Requirement 1: Print the passage of the data-safety article that begins with "Is Your Data" and runs through "profit from it.", copying it word for word.
Requirement 2: Carry on the article about cybersecurity and data safety, picking up right after its final sentence.

Excerpt START

Is Your Data Safe? A Cybersecurity Expert’s Perspective

by Barry Waldman

For decades, security meant locking the doors and windows of your home, maybe turning on an alarm system, keeping your banking information and credit cards away from strangers, and placing your personal papers and passport in a safe.

Today, you have hundreds of doors and windows into your life, and your banking, credit card, passport and other personal information are housed in databases you don’t own or control. You can take steps to secure it all, but there are thousands of malicious actors from all over the world employing sophisticated tools to hijack your data and profit from it.

Or just ruin your life.

And there is only so much you can do about it.

That’s the sobering conclusion, the more you know about cybersecurity.

Dr. Shankar Banik, a professor in the Department of Cyber and Computer Sciences, NSA/DHS CAE-CDE program director and co-director of the Center for Cyber, Intelligence, and Security Studies at The Citadel, says cybersecurity is a problem that is managed, not solved. You can take precautions to minimize your vulnerability, but as recent high-profile attacks on the state of South Carolina, Target, Facebook, Twitter, Marriott Hotels and many, many other organizations demonstrate, no one’s information is totally safe.

Excerpt END
Material shown START

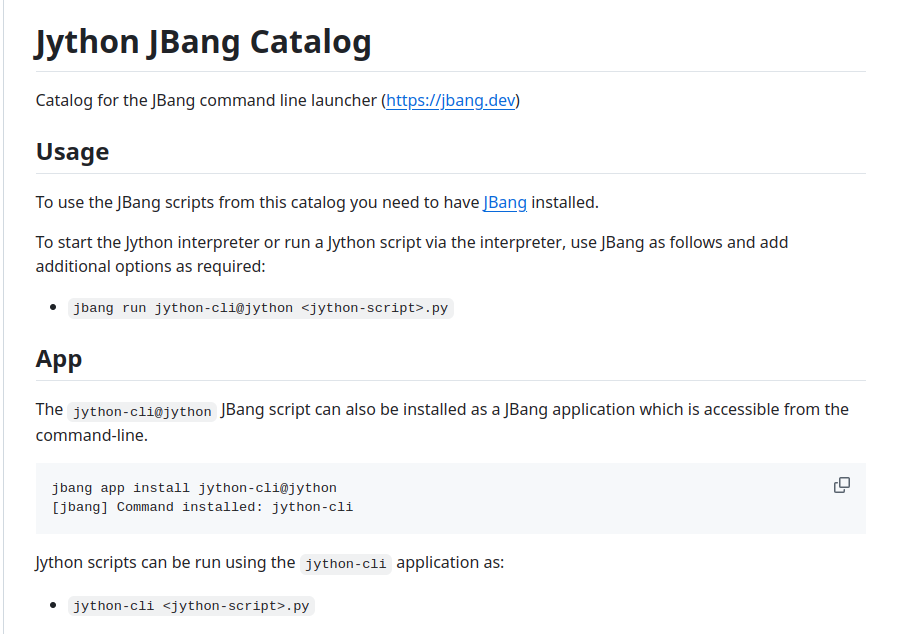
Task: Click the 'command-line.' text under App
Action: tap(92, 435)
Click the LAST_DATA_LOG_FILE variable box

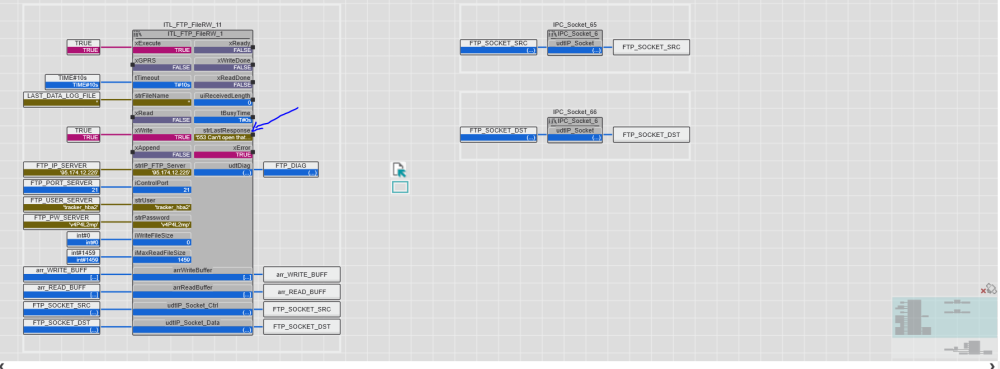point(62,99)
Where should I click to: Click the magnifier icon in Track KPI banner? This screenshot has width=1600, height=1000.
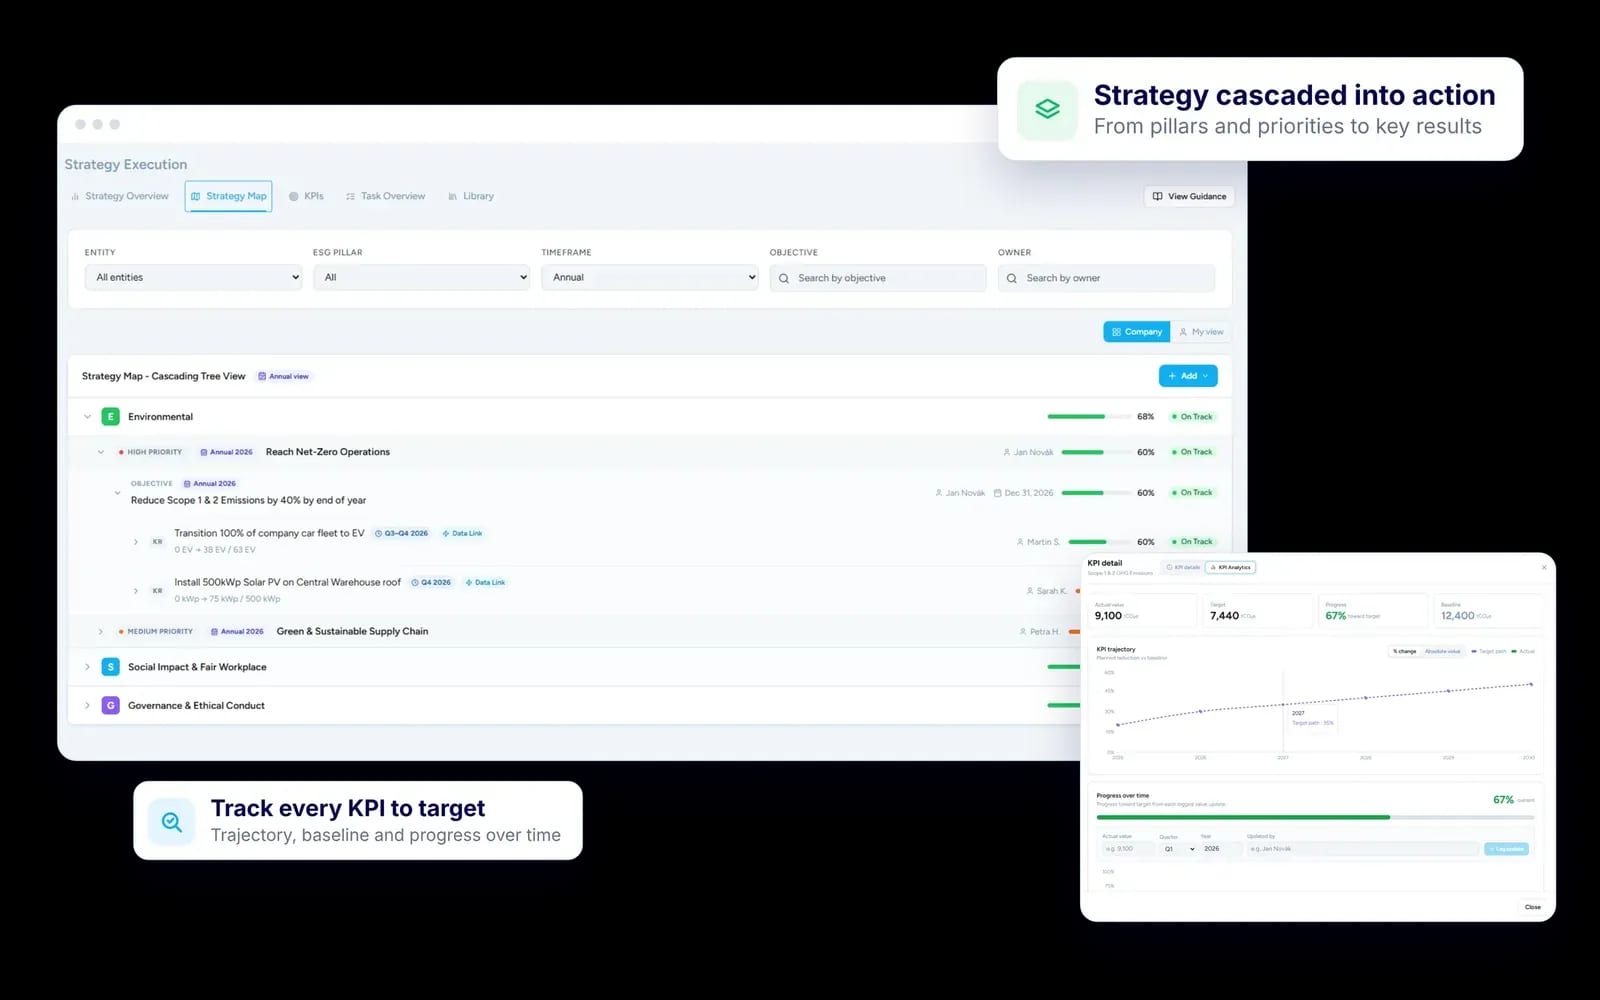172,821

Material shown END

Reply 1:
Is Your Data Safe? A Cybersecurity Expert’s Perspective

by Barry Waldman

For decades, security meant locking the doors and windows of your home, maybe turning on an alarm system, keeping your banking information and credit cards away from strangers, and placing your personal papers and passport in a safe.

Today, you have hundreds of doors and windows into your life, and your banking, credit card, passport and other personal information are housed in databases you don’t own or control. You can take steps to secure it all, but there are thousands of malicious actors from all over the world employing sophisticated tools to hijack your data and profit from it.

Reply 2:
Cybersecurity at the Lowcountry Graduate Center
Dr. Banik teaches a cybersecurity course as part of the MS in Project Management at The Citadel. Students in the course use hands-on techniques in a closed environment to learn how to detect and counteract cyberattacks.

Dr. Banik teaches a cybersecurity course as part of the MS in Computer and Information Sciences (jointly offered by The Citadel and College of Charleston). Students in the course use hands-on techniques in a closed environment to learn how to detect and prevent cyberattacks.

There are some actions he says we can all take to reduce our vulnerability to cyberattacks.

  • Use multiple passwords online.
  • Use complex passwords that include upper and lower case letters, numbers and symbols.
  • Only download apps and software from trusted providers.
  • Be wary of all emails and scrutinize the email address before opening.
  • Never open email attachments you aren’t sure about.
  • Don’t share sensitive personal information on social media.
  • Turn off the microphone on your smart speaker when you’re not talking to it. Otherwise it is constantly listening to everything said and done around it.

“The more online services you use in your daily life, the more vulnerable you are,” he says.

People Are the Weak Link

Cybersecurity analysts detect vulnerabilities in systems via a variety of tests. These include penetration-pressure testing to find weak points, inventorying all the devices in a network, and constantly scanning systems.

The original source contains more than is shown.